The $1 billion IU-Methodist merger was unprecedented, combining the state's only academic medical center with the state's largest not-for-profit hospital.
But the deal drew the attention of Indiana Gov. Evan Bayh, who appointed a blue-ribbon task force to examine the merger because of the negative impact it could have on Wishard's traditional role of caring for the indigent. Led by the Indiana attorney general, the investigation lasted a year, and Roob attended every one of the task force's meetings.
"Mitch did a wonderful job of making sure that Wishard and its care of the indigent wasn't damaged because of the merger," Whelan said.
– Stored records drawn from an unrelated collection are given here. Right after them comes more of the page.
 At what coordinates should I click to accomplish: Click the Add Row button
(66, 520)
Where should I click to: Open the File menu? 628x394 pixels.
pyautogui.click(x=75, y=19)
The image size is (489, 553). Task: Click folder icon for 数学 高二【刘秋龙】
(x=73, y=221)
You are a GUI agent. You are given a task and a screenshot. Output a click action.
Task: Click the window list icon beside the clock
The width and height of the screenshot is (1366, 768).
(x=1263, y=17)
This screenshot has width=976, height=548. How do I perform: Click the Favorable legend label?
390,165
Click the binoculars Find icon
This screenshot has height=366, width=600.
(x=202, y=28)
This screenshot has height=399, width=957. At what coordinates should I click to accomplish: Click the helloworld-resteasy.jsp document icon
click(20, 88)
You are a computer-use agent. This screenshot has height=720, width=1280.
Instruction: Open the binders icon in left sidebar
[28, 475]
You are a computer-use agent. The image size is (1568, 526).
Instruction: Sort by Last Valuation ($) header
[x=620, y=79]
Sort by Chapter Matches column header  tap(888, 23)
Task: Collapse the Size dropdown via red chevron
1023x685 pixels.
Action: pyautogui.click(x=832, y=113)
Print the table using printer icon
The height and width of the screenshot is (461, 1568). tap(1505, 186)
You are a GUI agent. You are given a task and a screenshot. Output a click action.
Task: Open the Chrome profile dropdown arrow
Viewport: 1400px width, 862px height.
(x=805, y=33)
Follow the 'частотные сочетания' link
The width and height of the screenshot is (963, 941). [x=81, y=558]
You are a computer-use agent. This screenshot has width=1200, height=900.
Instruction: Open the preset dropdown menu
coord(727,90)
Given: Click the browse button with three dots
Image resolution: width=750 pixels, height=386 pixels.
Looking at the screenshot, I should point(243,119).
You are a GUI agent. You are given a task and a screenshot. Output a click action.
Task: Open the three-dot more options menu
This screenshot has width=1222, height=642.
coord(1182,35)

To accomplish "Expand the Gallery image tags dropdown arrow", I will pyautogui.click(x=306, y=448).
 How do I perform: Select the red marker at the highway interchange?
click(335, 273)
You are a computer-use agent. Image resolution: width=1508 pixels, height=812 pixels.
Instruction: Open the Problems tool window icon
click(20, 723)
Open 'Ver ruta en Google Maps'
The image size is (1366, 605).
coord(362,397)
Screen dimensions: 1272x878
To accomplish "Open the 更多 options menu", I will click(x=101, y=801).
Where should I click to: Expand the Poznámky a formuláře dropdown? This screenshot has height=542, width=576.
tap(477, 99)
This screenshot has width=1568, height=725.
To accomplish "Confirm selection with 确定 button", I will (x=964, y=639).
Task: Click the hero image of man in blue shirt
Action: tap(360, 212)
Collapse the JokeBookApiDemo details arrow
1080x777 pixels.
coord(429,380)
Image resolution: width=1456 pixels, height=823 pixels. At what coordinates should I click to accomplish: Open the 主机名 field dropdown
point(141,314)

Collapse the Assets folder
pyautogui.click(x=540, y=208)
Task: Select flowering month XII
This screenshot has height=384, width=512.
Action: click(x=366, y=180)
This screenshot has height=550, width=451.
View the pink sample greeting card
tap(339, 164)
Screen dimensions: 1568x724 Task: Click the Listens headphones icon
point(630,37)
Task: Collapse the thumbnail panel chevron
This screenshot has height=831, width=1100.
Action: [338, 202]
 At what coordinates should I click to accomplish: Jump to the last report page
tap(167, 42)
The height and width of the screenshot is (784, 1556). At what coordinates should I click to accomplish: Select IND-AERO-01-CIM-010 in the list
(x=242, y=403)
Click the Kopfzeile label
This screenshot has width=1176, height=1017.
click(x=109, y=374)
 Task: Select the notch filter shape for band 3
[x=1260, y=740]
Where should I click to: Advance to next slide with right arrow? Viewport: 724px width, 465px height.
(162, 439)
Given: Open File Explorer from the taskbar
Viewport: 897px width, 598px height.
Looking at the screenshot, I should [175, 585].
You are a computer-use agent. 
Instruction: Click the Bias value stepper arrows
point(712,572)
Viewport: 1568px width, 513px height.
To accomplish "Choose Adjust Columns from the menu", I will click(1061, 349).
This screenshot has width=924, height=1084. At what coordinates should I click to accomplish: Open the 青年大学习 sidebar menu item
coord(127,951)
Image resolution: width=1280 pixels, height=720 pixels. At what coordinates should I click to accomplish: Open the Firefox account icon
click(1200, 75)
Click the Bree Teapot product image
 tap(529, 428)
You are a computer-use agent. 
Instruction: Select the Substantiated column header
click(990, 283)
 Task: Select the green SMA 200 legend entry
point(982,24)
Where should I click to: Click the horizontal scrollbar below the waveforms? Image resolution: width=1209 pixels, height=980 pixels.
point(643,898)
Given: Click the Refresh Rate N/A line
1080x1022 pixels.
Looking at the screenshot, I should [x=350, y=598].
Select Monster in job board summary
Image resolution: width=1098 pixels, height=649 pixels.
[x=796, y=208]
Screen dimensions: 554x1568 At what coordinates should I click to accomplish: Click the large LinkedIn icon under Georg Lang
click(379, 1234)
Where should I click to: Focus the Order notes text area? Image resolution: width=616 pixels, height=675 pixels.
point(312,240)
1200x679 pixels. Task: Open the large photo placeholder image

At Wishard, the indigent account for 37% of patients, while Medicare and Medicaid combine for another 43%. To ensure a stable future, Wishard agreed this year to form a primary-care system with the IU medical school and its faculty. IU and Wishard committed
$20 million each over the next four years toward the venture, known as Indiana Health Care, which will employ 65 full-time employees and medical faculty and train 225 primary-care medical students annually.
"Our ability to get patients, particularly paying patients, would have been compromised had we not created that venture," Roob said of Indiana Health Care.
"In a very short period of time, Mitch has really come up the curve in dealing with a multitude of tasks," Whelan said.
Roob, who was born and raised in the Chicago suburbs, earned his bachelor's degree from DePauw University in Greencastle, Ind., and his master's in business administration from Notre Dame University in South Bend, Ind.
Bucking a national trend of struggling metropolitan public hospitals, Wishard has a recent history of profitability, although in the late 1980s observers wondered if the facility would close.
Federal disproportionate-share payments in the late 1980s and a new Medicaid disproportionate-share program in Indiana in 1991 helped Wishard bounce back.
To ensure a strong financial future for the hospital, Roob led the formation of the Central Indiana Managed Care Organization, a partnership of Wishard, IU Medical Center and Methodist. The entity earned a Medicaid contract through Indiana's risk-based Medicaid managed-care program and now has more than 20,000 enrollees.
Wishard's financial improvements have helped it land on HCIA's list of the Top 100 hospitals for the past three years.
In 1995, Wishard reported net income of $5.4 million on net revenues of $186.6 million, according to HCIA, a Baltimore-based healthcare information company. The hospital has assets of $237 million.
Roob studies the healthcare system up close and personal. Every Friday he performs a different job at the hospital or health department-inspecting water in the county sewage system, washing dishes in the hospital cafeteria or assisting in the emergency room.
Roob relishes the changing healthcare environment because, he said, "there is so much more to do and learn."